I talked a little about it HERE and HERE.

It's been a hard year of recovery.  When your world is completely changed and turned upside down, there are a lot of adjustments to be made.  When people you thought you knew, don't turn out to be quite the way they portray themselves or you watch your friends being hurt by those who should be loving them, it flips all sorts of switches in your brain.  Last January, February, March and April were intense.  The most difficult months emotionally that I have ever had in life.  I don't even know what to compare it to other that what it feels like to get out of an abusive relationship and finally claim the clarity you need to see all the wrong you have been dealing with for far too long.

I remember clearly back in January, I felt like I was standing in one place and watching all of my people walk away into different directions.  I felt helpless, like my world was falling apart.

Community, especially my church community, was a huge part of my life and now we were being told "If people leave, let them go" or "don't you expect that if they choose to leave, they know their relationships with you will be different?".

No.  No.  No.  No.  I knew that was wrong and not the Jesus I knew.  I knew that as I was watching people go, I could not give up on them.  That just wasn't going to happen.  I just can't reconcile that with Jesus.

So I started with dinner.  Once a month a girlfriend or two or three or four would get together and digest; food and emotions.  We had to purpose ourselves to be steady.  To choose intentional relationships and shut out what we were being told.  We had to choose one another in love over the turmoil around us.  Some dinners were harder than others,  we were all on the same path, just at different places but were were all extremely fragile.  We laid the foundations of truth telling and open air conversations where you didn't have to put on a fake Jesus smile and pretend to be ok.

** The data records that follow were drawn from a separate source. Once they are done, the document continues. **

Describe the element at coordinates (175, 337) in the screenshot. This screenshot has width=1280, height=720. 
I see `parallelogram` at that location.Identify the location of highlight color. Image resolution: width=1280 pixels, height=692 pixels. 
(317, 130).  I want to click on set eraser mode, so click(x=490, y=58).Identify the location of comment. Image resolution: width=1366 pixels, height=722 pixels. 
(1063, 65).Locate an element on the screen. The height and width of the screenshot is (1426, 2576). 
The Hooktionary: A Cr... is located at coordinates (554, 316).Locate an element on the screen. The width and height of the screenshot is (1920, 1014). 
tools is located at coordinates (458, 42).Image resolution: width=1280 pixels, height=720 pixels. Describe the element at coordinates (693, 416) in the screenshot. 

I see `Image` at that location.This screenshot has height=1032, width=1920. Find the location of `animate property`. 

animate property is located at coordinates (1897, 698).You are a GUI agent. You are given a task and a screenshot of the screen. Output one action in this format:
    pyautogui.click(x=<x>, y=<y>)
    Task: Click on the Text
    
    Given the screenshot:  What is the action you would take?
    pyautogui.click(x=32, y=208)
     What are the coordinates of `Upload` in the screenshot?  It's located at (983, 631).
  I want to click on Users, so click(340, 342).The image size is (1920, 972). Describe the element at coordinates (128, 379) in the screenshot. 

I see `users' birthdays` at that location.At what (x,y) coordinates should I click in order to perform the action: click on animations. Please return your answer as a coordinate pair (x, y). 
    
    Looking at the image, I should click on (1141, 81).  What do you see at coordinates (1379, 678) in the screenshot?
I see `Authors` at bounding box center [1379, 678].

We shared raw emotions and hurts and struggles and emptied out the depths of our hearts.  There were tears, a LOT of tears and we counted them dear.  Not knowing what the future held, we chose one another.  We have grieved deep loss together.  We have been angry and hurt and weak and completely undone together and all the while God was working.     

And we kept on choosing one another.  Slowly over time we crossed over.  From "yes, we are friends" to we are family forever.  We have walked through the fire with one another and that fire has melded us together.  We are welded onto one another's hearts by Jesus himself.

Where wrong and legalistic thinking tried to drive us apart, God himself stitched us together.

These are the kind of friendships you look for your whole life.  These women are my own personal super heroes.  This group of women, these faces and hearts are so very dear to me.  I hold them tightly.  There is no pretense.  There are no games.  No filters are required.  No standards of conduct, in fact.  We are honest and real and open.  We share all of our thoughts and hopes no matter their condition.  We rejoice together and still count tears when we need to.  They are the best, most authentic relationships I have ever had outside of my own husband and a tiny handful of friends before. 

Our recovery is still unsteady at times but together we have built an entirely firm foundation to work from.  Where we were told that community had become an idol, we have proved that God has used our community for healing, for hope and joy, for experiencing Jesus himself.

For it is in the fertile ground of real friendships that Christ can grow and flourish within us.  When one is hurting the rest of us rally, helping to brush away the debris and junk from the tiny flame and slowly encouraging the fire within us to roar.  Instead of walking solo with our tiny flickers, we come together and have a huge bonfire.  We fan the flames of Jesus in one another.  

Where a decision once scattered us to the wind, God has used that time to link us together eternally.

If you find yourself as I was last January, purpose yourself to be purposeful.  This group of women I described above did not happen on accident.  They are a result of looking around in the midst of my despair and choosing to be purposeful in my pursuit of community, following my heart and not my given instructions. Had I looked around and done nothing, nothing would have happened.

If you can do nothing else and all of your energy reserves are being used on survival...rally the strength to reach out to one, on purpose, and keep doing it.  Strength will grow there.

Though this past year has been downright hellish, these ladies have made it all worthwhile.  Proving once again that from the ashes, God will do amazing things.